> [WORK TO COMPLETE]: Can you copy out, word for word, everything in the records below from the line containing "1534x784 pixels." down to the line containing "Action: (x=1137, y=286)", both of those lines included?

##### ROWS #####

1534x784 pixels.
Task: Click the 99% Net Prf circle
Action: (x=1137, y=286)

#####
##### ROWS #####

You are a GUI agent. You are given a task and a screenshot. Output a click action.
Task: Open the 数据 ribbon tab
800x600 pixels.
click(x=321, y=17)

#####
##### ROWS #####

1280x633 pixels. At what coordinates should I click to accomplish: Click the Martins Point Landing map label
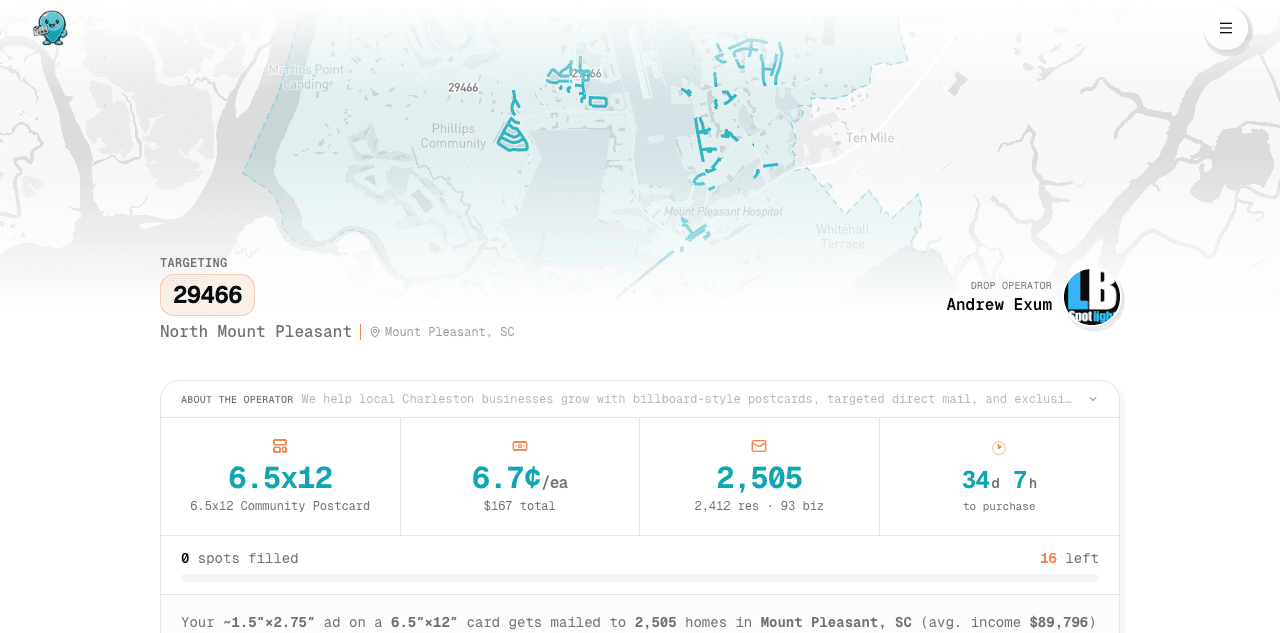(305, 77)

#####

> [ANSWER]:
1534x784 pixels.
Task: Click the 99% Net Prf circle
Action: (x=1137, y=286)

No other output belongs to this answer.